Re: [nfsd4] potentially hardware breaking regression in 4.14-rc and 4.13.11

Patrick McLean <chutzpah@xxxxxxxxxx> · Thu, 9 Nov 2017 11:51:22 -0800

On 2017-11-09 11:37 AM, Al Viro wrote:
> On Wed, Nov 08, 2017 at 06:40:22PM -0800, Linus Torvalds wrote:
> 
>>> Here is the BUG we are getting:
>>>> [   58.962528] BUG: unable to handle kernel NULL pointer dereference at 0000000000000230
>>>> [   58.963918] IP: vfs_statfs+0x73/0xb0
>>
>> The code disassembles to
> 
>>   2a:* 48 8b b7 30 02 00 00 mov    0x230(%rdi),%rsi <-- trapping instruction
> 
>> that matters (and that traps) but I'm almost certain that it's the
>> "mnt->mnt_sb->s_flags" loading that is part of calculate_f_flags()
>> when it then does
>>
>>      flags_by_sb(mnt->mnt_sb->s_flags);
>>
>> and I think mnt->mnt_sb is NULL. We know it's not 'mnt' itself that is
>> NULL, because we wouldn't have gotten this far if it was.
>>
> 
> All instances of struct dentry are created by __d_alloc()[*], which assigns
> ->d_sb (never to be modified afterwards) *and* dereferences the pointer
> it has stored in ->d_sb before the created struct dentry becomes visible
> to anyone else.  No struct dentry should ever be observed with NULL ->d_sb;
> the only way to get that is memory corruption or looking at freed instance
> after its memory has been reused for something else and zeroed.
> 
> In other words, we should never observe a struct mount with NULL ->mnt.mnt_sb -
> not without memory corruption or looking at freed instance.
> 
> The pointer in that case should've come from exp->ex_path.mnt, exp being
> the argument of nfsd4_encode_fattr().  Sure, it might have been a dangling
> reference.  However, it looks a lot more like a memory corruptor *OR*
> miscompiled kernel.
> 
> What kind of load do the reproducer boxen have and how fast does that
> bug trigger?  Would it be possible to slap something like
> 	if (unlikely(!exp->exp_path.mnt->mnt_sb)) {
> 		struct mount *m = real_mount(exp->exp_path.mnt);
> 		printk(KERN_ERR "mnt: %p\n", exp->exp_path.mnt);
> 		printk(KERN_ERR "name: [%s]\n", m->mnt_devname);
> 		printk(KERN_ERR "ns: [%p]\n", m->mnt_ns);
> 		printk(KERN_ERR "parent: [%p]\n", m->mnt_parent);
> 		WARN_ON(1);
> 		err = -EINVAL;
> 		goto out_nfserr;
> 	}
> in the beginning of nfsd4_encode_fattr() (with include of ../mount.h added
> in fs/nfsd/nfs4xdr.c) and see what will it catch?
> 
> Both with and without randomized structs, if possible - I might be barking
> at the wrong tree, but IMO the very first step in localizing that crap is
> to find out whether it's toolchain-related or not.
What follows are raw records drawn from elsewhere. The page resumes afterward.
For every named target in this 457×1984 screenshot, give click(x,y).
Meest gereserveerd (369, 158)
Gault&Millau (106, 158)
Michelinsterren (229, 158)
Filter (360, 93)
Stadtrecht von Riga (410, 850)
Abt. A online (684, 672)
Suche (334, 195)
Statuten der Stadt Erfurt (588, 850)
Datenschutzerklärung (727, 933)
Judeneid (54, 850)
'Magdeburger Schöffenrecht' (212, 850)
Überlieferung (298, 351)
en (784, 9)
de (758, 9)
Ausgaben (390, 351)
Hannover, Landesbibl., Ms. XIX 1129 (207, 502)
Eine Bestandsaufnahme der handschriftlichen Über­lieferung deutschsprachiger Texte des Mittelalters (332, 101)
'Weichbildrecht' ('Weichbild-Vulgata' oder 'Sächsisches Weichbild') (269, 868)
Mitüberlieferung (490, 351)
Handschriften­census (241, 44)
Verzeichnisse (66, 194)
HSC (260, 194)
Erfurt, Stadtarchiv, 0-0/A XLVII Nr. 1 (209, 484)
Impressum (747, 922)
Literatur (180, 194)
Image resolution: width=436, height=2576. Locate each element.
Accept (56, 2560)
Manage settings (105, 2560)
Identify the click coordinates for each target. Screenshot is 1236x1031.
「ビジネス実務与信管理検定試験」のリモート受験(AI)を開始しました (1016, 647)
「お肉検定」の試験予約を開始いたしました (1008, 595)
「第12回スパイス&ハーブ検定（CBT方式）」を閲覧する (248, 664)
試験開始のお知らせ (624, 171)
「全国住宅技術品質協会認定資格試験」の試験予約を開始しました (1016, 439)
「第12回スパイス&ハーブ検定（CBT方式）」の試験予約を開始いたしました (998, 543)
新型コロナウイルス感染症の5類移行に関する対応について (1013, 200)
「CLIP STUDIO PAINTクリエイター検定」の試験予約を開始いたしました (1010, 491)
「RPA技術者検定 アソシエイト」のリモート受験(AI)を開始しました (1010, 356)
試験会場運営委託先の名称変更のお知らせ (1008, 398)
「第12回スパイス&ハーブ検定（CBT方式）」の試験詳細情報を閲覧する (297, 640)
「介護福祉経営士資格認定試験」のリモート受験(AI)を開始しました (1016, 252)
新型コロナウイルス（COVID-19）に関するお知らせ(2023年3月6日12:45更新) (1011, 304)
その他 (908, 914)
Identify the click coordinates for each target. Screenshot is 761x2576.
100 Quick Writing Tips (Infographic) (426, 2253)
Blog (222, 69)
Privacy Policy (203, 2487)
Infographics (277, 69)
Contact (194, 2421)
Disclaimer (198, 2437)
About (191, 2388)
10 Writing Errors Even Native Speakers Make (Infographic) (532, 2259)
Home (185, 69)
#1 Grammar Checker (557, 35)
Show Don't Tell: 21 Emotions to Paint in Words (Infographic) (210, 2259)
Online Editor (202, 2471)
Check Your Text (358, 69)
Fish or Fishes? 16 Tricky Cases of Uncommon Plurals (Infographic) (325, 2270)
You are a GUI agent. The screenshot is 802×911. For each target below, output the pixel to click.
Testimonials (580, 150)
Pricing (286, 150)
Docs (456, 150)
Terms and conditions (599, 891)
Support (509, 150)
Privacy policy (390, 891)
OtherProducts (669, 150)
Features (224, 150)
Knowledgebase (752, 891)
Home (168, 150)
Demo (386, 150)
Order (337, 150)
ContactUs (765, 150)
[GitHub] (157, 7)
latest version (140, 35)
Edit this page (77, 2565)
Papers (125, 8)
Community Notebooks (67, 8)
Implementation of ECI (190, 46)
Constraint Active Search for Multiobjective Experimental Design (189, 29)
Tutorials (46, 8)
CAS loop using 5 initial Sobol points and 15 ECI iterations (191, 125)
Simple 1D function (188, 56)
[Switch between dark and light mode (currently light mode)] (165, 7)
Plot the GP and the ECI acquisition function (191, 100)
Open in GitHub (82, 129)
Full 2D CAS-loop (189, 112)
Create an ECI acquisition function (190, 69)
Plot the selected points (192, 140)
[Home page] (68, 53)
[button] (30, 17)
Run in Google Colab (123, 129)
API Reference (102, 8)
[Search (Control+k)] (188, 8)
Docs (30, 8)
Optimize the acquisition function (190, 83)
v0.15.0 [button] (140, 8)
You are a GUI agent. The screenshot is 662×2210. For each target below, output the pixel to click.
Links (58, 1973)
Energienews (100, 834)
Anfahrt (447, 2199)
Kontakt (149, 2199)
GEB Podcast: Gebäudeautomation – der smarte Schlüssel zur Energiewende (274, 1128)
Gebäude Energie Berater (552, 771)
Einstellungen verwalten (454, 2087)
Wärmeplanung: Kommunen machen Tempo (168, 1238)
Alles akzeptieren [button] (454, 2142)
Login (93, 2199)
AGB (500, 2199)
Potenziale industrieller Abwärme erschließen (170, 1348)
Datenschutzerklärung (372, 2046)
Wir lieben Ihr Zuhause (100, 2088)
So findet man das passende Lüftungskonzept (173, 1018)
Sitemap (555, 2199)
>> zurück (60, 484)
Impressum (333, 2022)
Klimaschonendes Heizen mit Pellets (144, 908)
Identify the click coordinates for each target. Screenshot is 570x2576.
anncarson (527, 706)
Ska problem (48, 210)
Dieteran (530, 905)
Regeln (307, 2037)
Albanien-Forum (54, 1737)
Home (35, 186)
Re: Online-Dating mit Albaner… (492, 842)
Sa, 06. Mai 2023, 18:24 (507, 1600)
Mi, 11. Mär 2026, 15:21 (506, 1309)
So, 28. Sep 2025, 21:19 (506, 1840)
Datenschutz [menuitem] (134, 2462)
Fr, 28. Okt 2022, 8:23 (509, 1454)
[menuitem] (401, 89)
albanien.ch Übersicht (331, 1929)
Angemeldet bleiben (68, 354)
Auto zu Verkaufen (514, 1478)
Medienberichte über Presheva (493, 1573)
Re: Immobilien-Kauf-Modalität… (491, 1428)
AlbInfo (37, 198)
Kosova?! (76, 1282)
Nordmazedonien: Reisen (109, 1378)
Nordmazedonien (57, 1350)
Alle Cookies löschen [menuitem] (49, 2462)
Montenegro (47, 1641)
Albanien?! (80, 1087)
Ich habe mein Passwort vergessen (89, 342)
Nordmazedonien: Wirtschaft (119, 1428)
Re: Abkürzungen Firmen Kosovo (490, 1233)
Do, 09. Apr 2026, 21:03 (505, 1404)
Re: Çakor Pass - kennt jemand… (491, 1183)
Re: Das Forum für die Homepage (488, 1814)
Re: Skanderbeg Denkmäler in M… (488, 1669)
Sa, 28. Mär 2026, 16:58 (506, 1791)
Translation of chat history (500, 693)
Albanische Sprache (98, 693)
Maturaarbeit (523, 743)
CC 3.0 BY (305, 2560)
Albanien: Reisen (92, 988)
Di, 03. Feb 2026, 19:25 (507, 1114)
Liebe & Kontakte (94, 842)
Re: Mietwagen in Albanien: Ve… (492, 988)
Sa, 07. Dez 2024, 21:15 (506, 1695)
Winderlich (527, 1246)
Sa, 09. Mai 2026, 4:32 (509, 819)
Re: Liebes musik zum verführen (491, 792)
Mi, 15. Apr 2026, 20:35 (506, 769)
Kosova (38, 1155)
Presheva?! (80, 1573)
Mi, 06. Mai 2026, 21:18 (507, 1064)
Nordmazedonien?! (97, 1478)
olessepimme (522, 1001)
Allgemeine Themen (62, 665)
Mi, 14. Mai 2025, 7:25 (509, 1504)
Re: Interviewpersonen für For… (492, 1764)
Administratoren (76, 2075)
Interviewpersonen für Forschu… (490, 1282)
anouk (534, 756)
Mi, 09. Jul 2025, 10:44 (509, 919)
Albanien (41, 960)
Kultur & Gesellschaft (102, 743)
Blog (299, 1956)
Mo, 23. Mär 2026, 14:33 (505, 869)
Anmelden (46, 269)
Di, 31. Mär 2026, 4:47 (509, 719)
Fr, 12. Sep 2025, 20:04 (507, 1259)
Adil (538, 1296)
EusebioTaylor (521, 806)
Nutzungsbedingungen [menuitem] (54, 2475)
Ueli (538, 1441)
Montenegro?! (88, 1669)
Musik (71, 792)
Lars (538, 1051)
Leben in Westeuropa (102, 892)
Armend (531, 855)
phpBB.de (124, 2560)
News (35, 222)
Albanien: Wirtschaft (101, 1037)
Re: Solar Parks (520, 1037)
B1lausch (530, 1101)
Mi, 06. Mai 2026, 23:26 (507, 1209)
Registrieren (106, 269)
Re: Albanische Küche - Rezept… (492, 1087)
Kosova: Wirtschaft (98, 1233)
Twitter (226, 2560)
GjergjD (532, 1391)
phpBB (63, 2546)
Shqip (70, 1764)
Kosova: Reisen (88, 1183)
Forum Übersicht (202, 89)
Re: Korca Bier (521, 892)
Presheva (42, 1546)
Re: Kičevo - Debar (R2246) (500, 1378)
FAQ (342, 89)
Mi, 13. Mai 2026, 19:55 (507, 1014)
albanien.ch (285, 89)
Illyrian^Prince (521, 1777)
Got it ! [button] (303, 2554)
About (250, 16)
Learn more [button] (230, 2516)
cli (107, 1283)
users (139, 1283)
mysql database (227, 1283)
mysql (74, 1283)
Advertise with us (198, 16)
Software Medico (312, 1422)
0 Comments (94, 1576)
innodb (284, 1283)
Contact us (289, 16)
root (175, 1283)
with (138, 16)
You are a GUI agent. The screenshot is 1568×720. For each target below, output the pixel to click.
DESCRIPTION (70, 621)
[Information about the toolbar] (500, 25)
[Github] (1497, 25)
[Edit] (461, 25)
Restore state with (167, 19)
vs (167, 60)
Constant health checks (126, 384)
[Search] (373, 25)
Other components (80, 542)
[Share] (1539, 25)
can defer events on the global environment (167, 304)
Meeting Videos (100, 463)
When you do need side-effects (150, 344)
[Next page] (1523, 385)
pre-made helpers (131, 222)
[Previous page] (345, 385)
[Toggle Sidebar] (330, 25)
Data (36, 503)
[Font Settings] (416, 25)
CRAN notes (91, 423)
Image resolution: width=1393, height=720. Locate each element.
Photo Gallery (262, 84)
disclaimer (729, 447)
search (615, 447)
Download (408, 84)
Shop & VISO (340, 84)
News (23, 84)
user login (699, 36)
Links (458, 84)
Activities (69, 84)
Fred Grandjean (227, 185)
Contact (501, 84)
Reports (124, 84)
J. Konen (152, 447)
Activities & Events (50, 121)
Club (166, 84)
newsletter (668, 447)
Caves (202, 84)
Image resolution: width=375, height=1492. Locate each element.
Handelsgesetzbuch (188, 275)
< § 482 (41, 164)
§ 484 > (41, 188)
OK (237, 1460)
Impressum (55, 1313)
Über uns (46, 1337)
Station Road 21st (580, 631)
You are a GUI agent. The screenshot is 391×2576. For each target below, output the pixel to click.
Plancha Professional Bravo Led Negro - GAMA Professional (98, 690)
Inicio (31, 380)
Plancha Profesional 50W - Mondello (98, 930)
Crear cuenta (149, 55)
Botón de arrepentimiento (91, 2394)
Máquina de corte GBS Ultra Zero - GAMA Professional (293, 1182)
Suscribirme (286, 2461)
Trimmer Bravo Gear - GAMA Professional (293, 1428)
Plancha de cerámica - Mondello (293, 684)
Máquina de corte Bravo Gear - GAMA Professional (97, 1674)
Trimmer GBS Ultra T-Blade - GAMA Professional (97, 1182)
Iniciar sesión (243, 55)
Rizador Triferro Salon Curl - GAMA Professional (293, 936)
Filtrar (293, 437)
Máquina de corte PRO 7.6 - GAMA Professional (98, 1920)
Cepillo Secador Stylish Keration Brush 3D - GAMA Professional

The reproducer boxen are not under particularly heavy load, they are
serving NFS to 1 or 2 clients (which are essentially embedded devices).
When the bug triggers, it usually triggers pretty fast and reliably, but
it seems to only trigger on some subset of bootups. Once it fails to
trigger, we seem to have to reboot to get it to trigger.

I should be able to have some results with that added in a few hours.
It's weirdly unreliable to reproduce this.

We do have CONFIG_GCC_PLUGIN_STRUCTLEAK and
CONFIG_GCC_PLUGIN_STRUCTLEAK_BYREF_ALL enabled on these boxes as well as
CONFIG_GCC_PLUGIN_RANDSTRUCT as you pointed out before.